Esg investing, or economic, social and governance investing, puts a great focus on ethical and eco-friendly companies, but how important is it in an investment portfolio as a whole?
These type of investments may suit those wanting to invest their money not just to get returns but to help fuel change in the world. However, ESG has a connotative idea attached to it: that they don’t do as well as traditional investments.
Managing director of Woodward Financials, David Woodward shares why ESG investing is vital to a modern, well-balanced portfolio.
“In the 80s, we knew about global warming. Here we are four decades later at the precipice, with less than 100 days to go until the COP26 summit in Glasgow.
“Will the decisive decisions to stave off disaster be made?” he asked.
The modern world is facing more turbulence than it has seen in recent history and many businesses are making the policy changes needed to impact this.
Mr Woodward stressed the fact that countries need to be united and take accountability to keep these issues at bay, but this approach is not all that likely.
“Or will they kick the tin can down the road once or twice more until the road floods like the Holy Island causeway before turning their attentions to looking for Planet B without further ado?”
Mr Woodward continued: “In 2020, the world watched in amazement during lockdown how quickly nature flourished, and rivers started to spring back into life.
“Some, but not all, realised the damage us humans had inflicted on our already fragile home, Earth.

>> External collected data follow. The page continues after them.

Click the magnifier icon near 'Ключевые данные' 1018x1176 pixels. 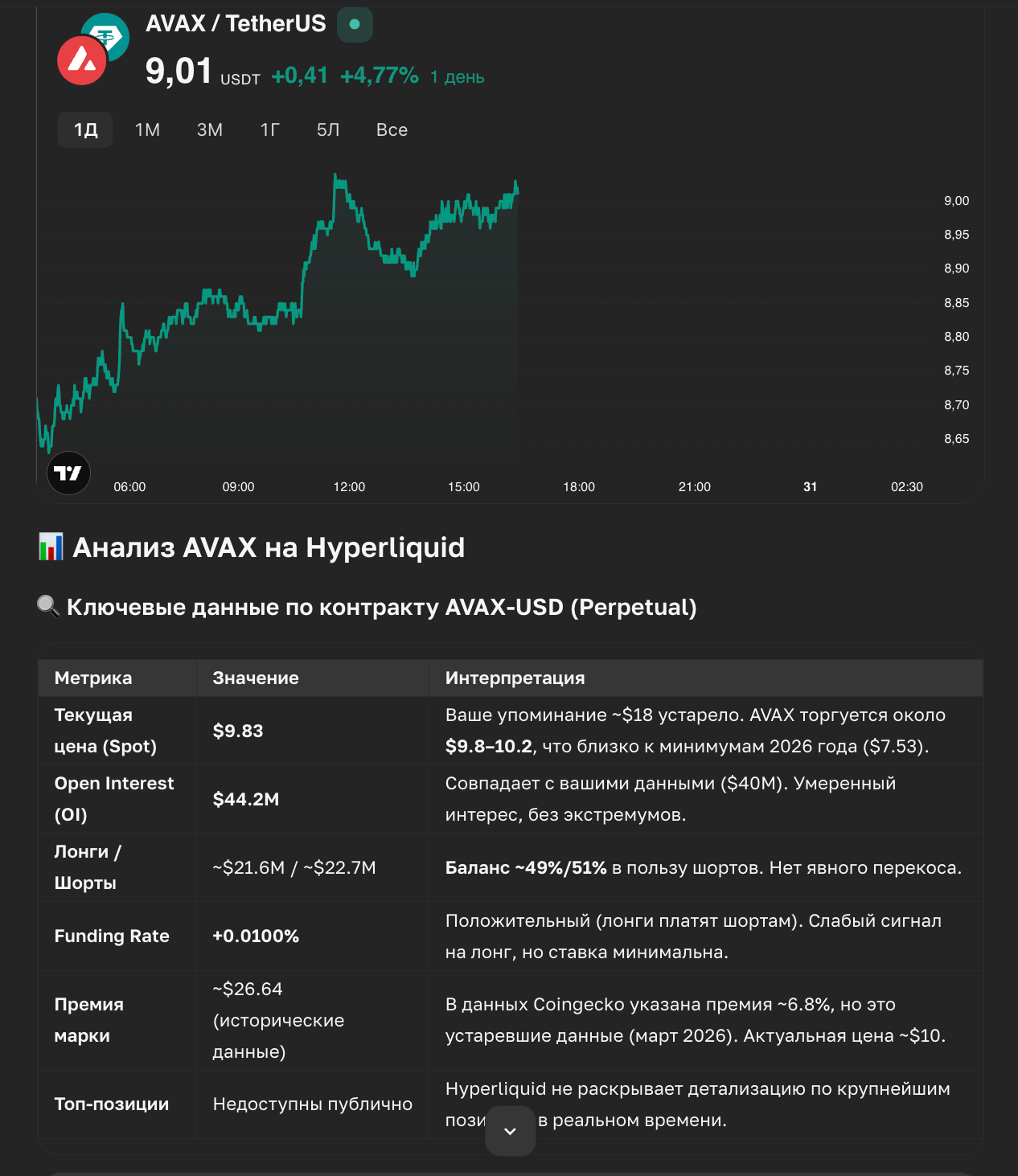click(47, 606)
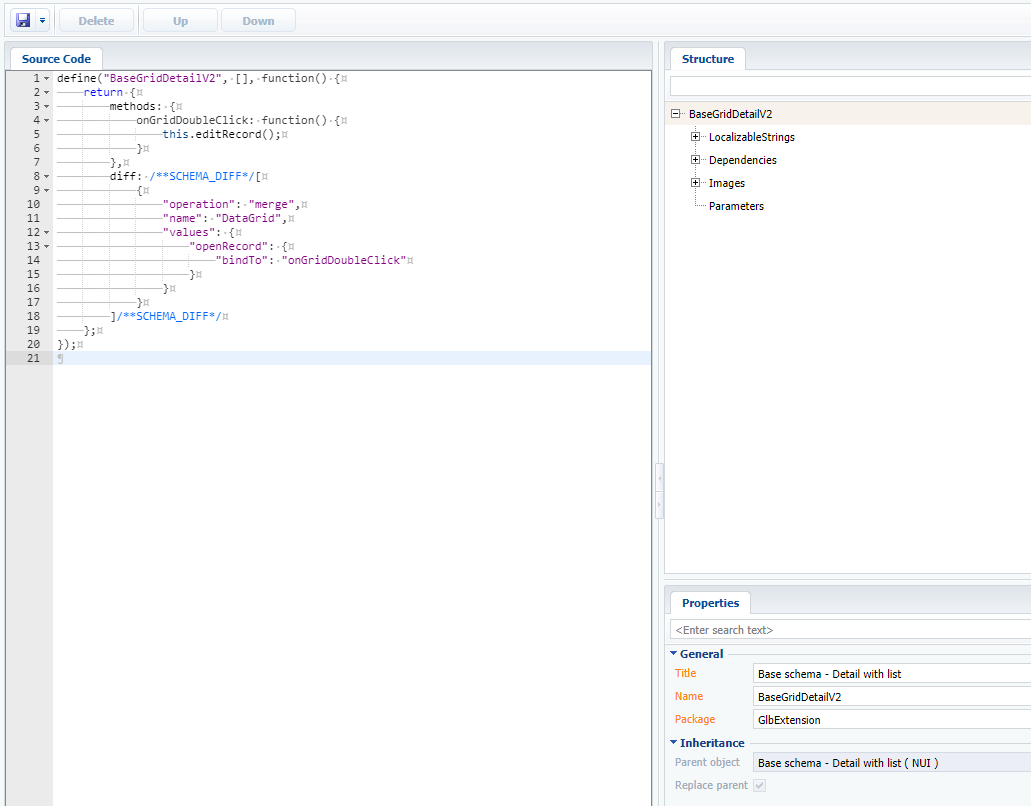Expand the Images tree node

click(x=696, y=183)
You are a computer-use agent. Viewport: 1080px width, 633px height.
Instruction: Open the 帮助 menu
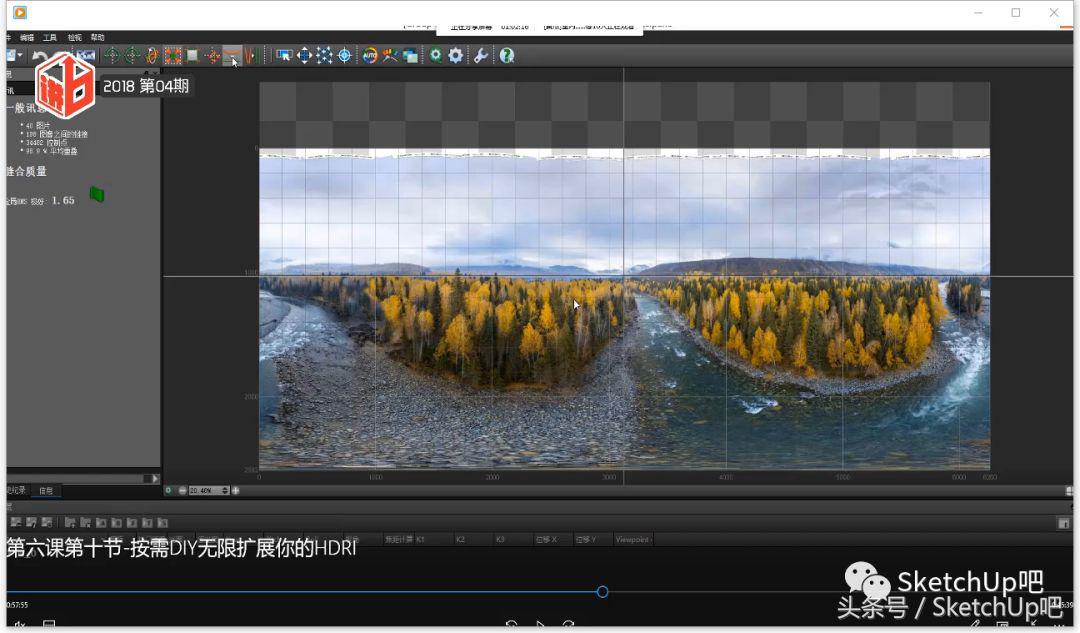[97, 37]
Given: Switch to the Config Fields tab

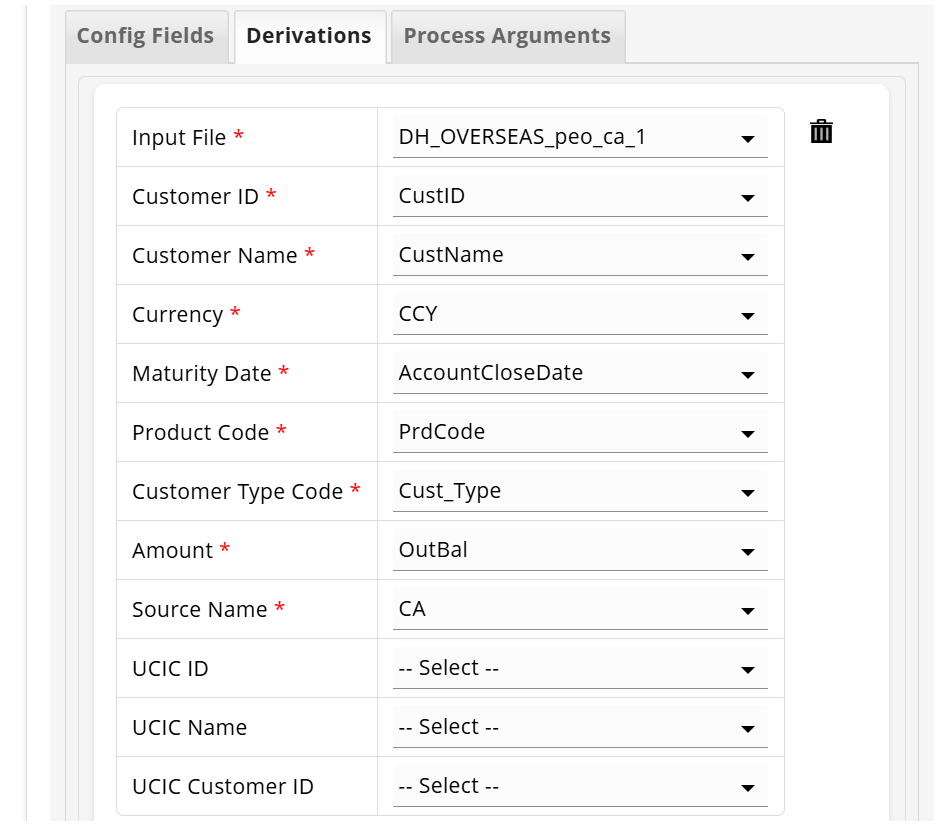Looking at the screenshot, I should (x=146, y=36).
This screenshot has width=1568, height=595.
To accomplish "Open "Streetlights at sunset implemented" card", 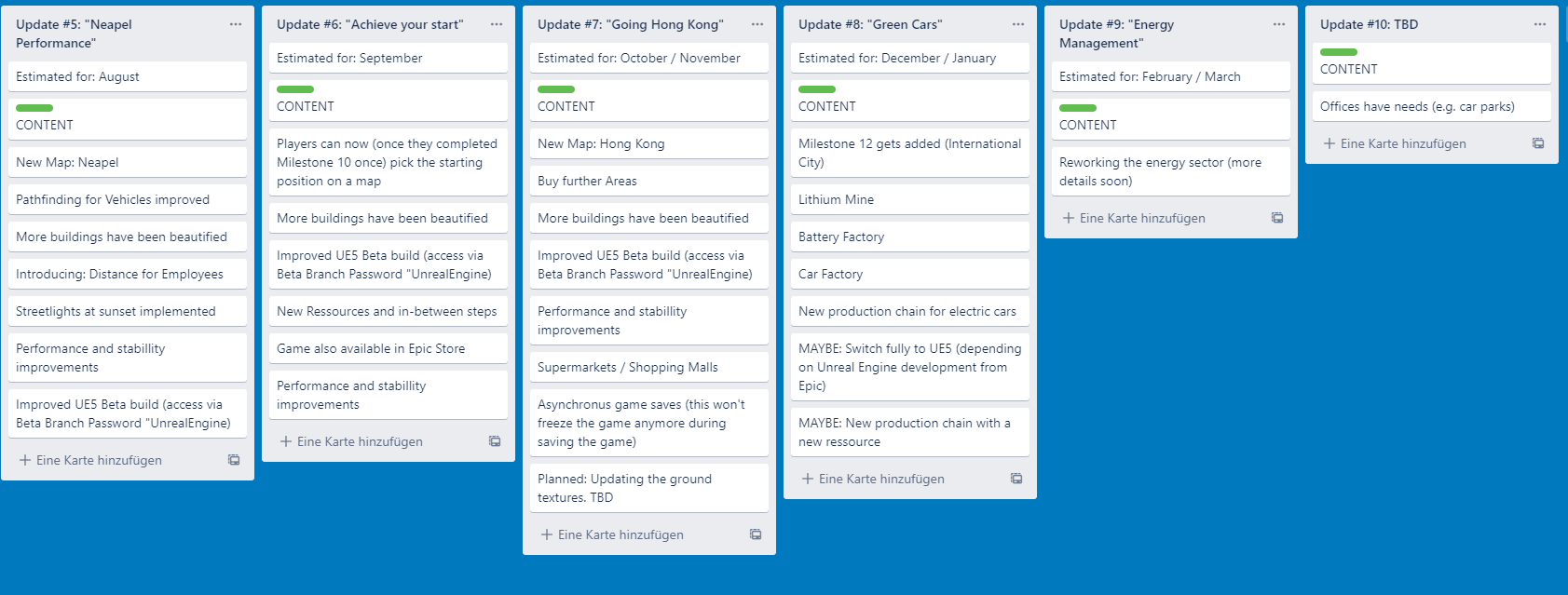I will (x=127, y=311).
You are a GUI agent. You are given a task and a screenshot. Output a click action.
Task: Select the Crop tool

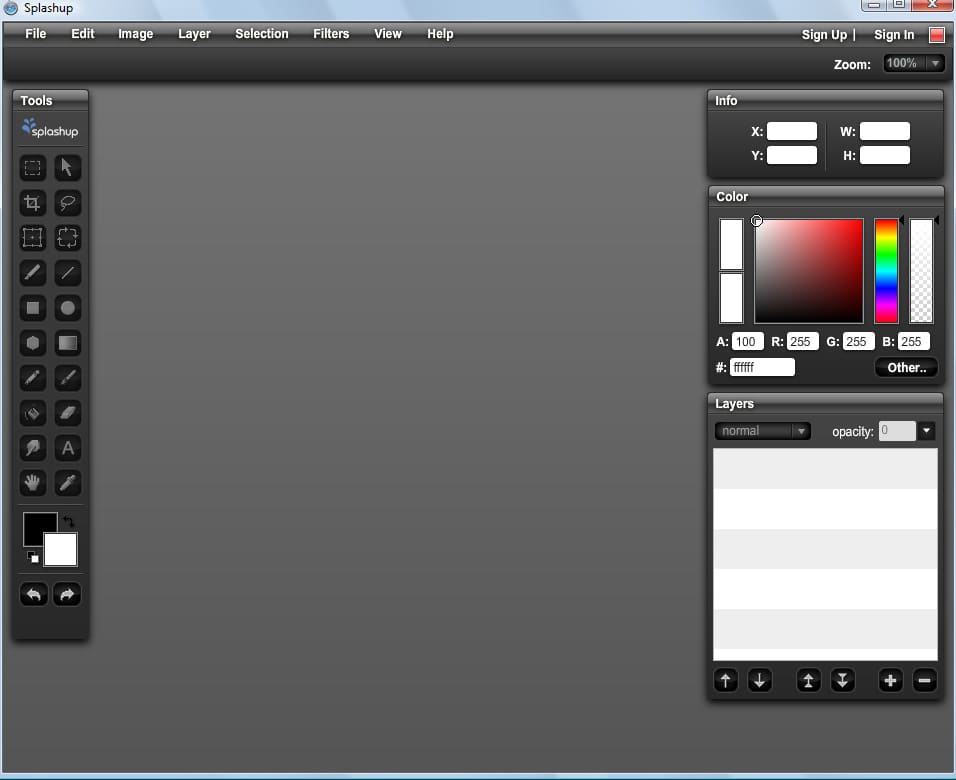coord(33,203)
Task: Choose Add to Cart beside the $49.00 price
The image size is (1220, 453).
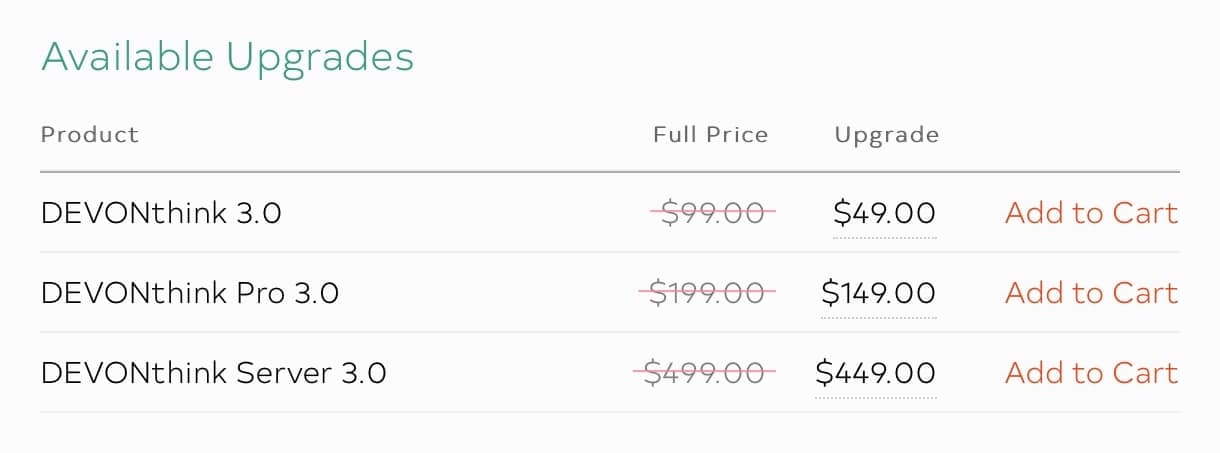Action: pyautogui.click(x=1091, y=213)
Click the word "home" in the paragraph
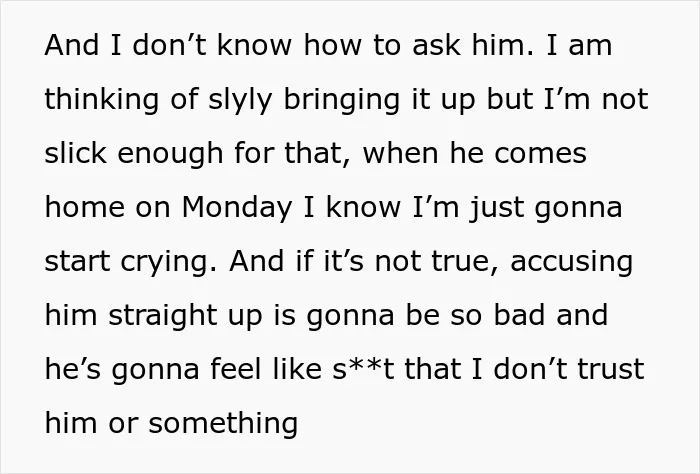The width and height of the screenshot is (700, 474). coord(85,208)
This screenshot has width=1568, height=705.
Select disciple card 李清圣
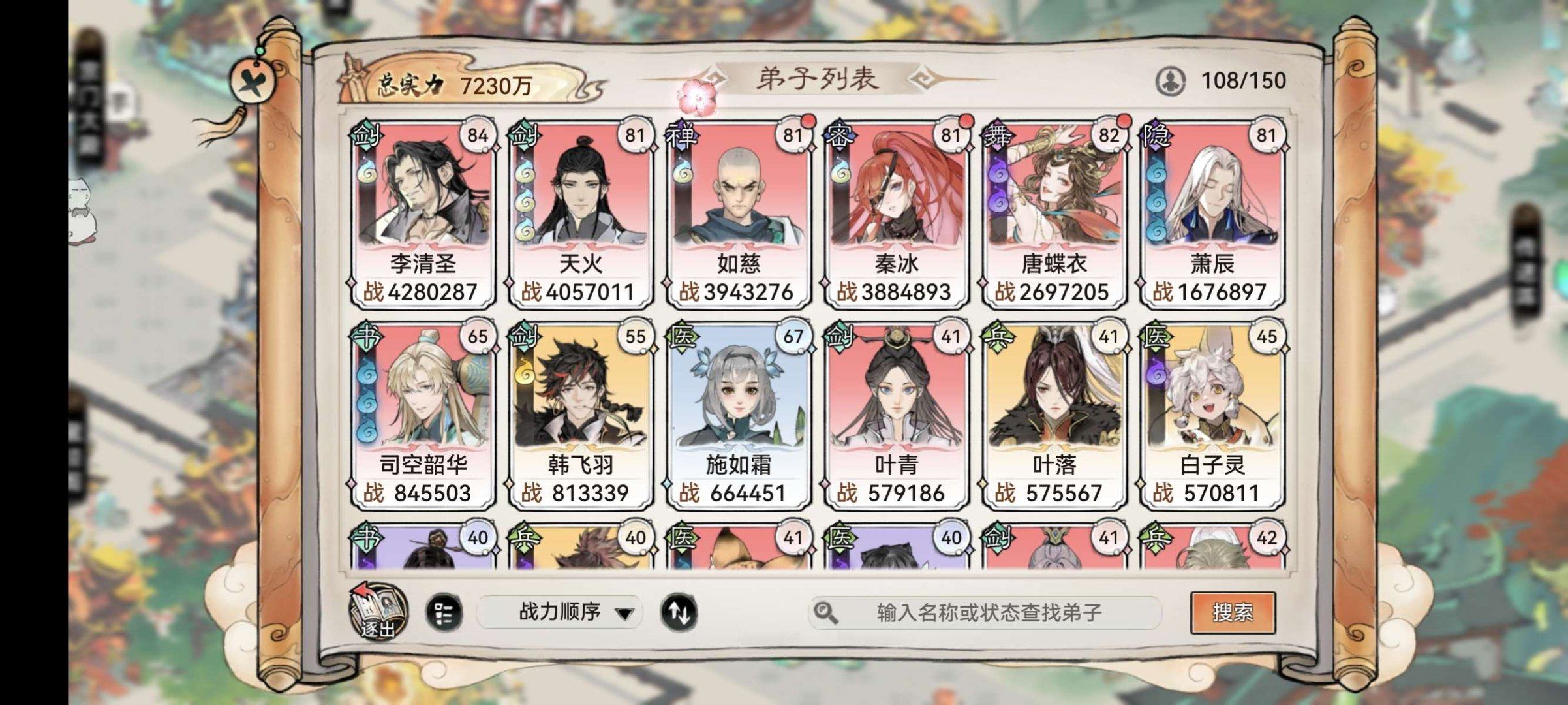[x=423, y=213]
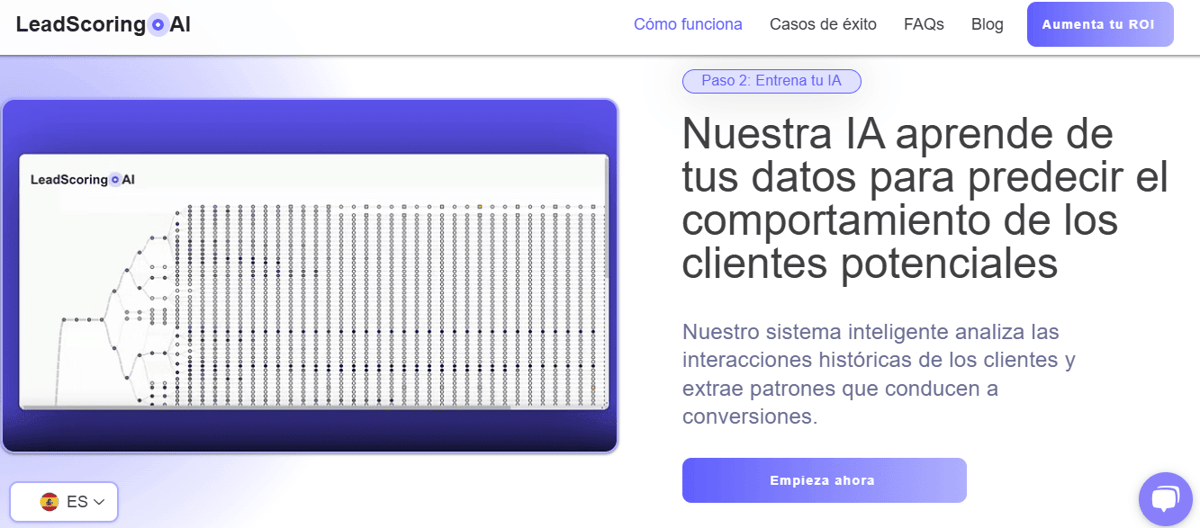Click the Empieza ahora button

(x=823, y=480)
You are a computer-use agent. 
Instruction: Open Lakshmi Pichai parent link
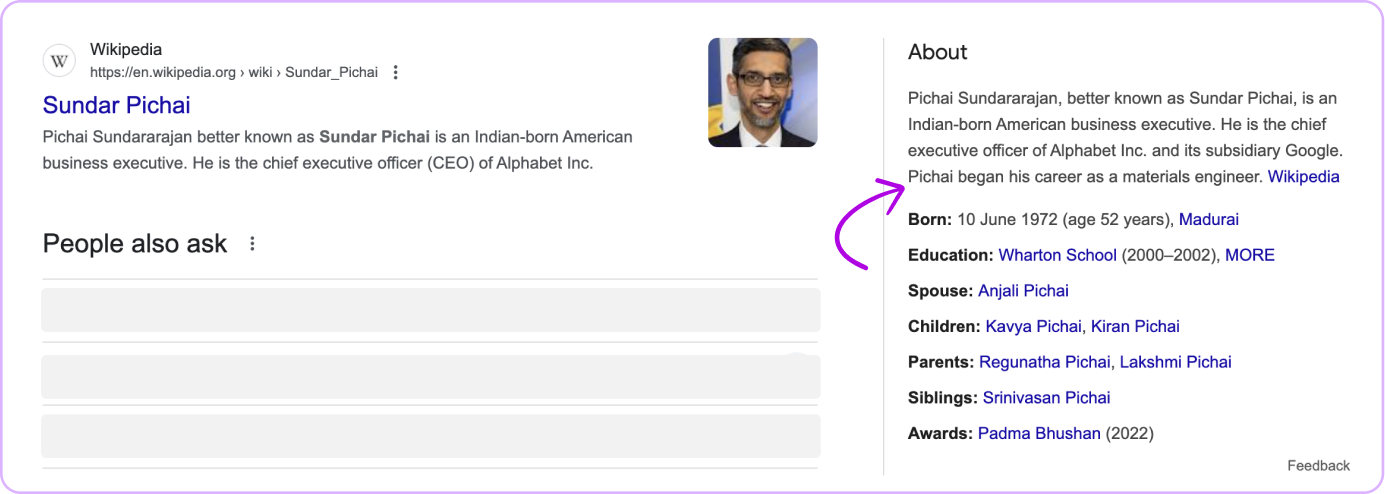tap(1175, 362)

“The evidence of change has been slow at best and nowhere near the uptake required, with only £33billion held within the top 10 climate funds.
“This must be a sector to keep an eye on and therefore ESG investing, and climate funds need to be considered as a potential investment in the coming years.”
Mr Woodward explained: “As the momentum will surely start to build, especially when it will take trillions to decarbonise the global system over the next 20 years.
“Investors are increasingly looking to make a positive contribution to society and the environment through their personal finances, driving us towards a cleaner, healthier, and more equitable future.”
One of the main reasons that ESG has not pulled through in past years was the general assumption that eco-friendly investments meant less returns and more risk.
Mr Woodward argues that this has since their first appearance in the market, ESGs have become more popular not purely for the returns but rather what these businesses stand for, and returns have steadily risen alongside this trend.
However, the full effects of the pandemic on consumer saving and spending is also soon to be felt by the majority of people, so is this the best time to be investing in an ESG or traditional markets?
“We are at a stage when we’re about to feel the full impact of the pandemic, with inflation on its way as the cost of critical foods and metals start going up.
“A rapidly declining growth rate in the workforce, with a global economy at an inflexion point to turn down in the long term, negative growth rates are likely not to mention looming tax rises in the coming years which could be as high as six to seven percent added to our marginal rates
“Low growth shares in emerging markets are likely to do well.
“Shares that benefit from the greening of the economy will do much better, for example, renewable energy and electrification of the global infrastructure system to cope with the demand for electric cars.
“These green companies are likely to have top line revenues that dwarf the declining growth rate of the rest of the world economy and for this reason, we have a model portfolio specifically for those interested in ESG investing,” he concluded.